The Confederate Rose, Hibiscus mutabilis, is a plant one might expect to come across in the Deep South (though its actually native to milder regions of China and Japan). Indeed, I've never seen one up here in NY before. So naturally I had to pick up one when I was at a sale at Plant Delights last year. It is the more unusual single flowered form, although I am also growing the double flowered form in a pot. Last year I planted the single flowered form near my house, but it failed to flower, perhaps because of the glare of a nearby streetlight. This plant needs short days/long nights to set flower buds, so exposure to artificial light at night can disrupt this process.

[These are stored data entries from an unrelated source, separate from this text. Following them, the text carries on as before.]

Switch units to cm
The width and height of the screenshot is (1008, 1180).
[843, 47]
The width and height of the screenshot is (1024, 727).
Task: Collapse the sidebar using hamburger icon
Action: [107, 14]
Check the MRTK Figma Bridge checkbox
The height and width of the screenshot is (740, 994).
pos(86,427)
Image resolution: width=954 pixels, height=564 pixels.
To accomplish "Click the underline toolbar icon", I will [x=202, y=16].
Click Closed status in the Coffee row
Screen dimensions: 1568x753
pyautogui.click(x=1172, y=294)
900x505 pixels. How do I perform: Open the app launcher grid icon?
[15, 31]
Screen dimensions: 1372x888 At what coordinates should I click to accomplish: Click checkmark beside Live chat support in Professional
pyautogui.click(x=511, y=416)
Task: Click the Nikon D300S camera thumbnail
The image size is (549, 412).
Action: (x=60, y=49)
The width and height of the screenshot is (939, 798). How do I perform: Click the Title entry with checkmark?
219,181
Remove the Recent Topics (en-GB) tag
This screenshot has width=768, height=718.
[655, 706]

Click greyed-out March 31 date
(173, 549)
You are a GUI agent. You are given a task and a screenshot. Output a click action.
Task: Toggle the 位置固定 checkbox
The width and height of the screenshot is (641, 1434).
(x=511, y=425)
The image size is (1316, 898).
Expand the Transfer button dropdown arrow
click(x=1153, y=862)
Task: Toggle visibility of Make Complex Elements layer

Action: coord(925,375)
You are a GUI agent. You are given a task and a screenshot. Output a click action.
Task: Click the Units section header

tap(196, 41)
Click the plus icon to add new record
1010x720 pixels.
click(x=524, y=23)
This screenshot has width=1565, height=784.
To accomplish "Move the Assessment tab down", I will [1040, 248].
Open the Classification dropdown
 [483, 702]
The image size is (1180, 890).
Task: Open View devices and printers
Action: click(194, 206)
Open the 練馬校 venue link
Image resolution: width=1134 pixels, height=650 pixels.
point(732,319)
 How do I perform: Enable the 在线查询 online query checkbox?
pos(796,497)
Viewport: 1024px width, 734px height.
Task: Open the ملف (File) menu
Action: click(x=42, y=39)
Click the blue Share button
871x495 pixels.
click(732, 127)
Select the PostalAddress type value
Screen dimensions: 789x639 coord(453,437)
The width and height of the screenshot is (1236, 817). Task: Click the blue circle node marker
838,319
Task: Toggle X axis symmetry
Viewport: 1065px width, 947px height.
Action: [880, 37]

So I propagated the plant (easy to do-just take cuttings before frost and set them in water or in pots of perlite in baggies under fluorescent lights) and potted the biggest one in regular soiless mix after they rooted. I put it into the school garden and it grew rapidly. Many buds set during our very warm October. They grew ever so slowly, and finally opened just a few days before the first frost, during the first week of November. The first flower had just enough time to age from white to pink, before I cut the plant back and made numerous cuttings. Frost took care of the remaining foliage, since Confederate Rose is highly sensitive to frost. The flowers did not hold up well in water, nor did the leaves. Both tend to dry up rather fast, but the stems are already showing signs of rooting as little white nubs appear at the base of the cuttings that are in water. Had I been able to get it to flower as early in one of my home gardens, it would likely still be alright, as we have had only one light frost which was not as severe as the one at school, approximately 15 miles to the north. I-287 seems to be a dividing line in Westchester county between a much milder climate with later fall frosts and an earlier date for last spring frost to the south and a colder climate with a shorter growing season further north. This is probably due to southern Westchester's location near large bodies of water and New York City. Global climate change also appears to be lengthening our growing season as well.
Last year the Confederate Rose did not survive the winter, but I will see if it survives in its more protected location near a wall this year in the school garden. I wish someone would check out the native populations in Asia to see if forms could be found that were not so daylength sensitive--it would be wonderful to have this plant bloom in summer. The same has been done for cosmos, which used to be a fall blooming annual only, and now comes in forms that bloom all summer. The foliage of the Confederate Rose is very neat and much better looking than most other species of hibiscus, forming a perfect foil for the pretty blossoms.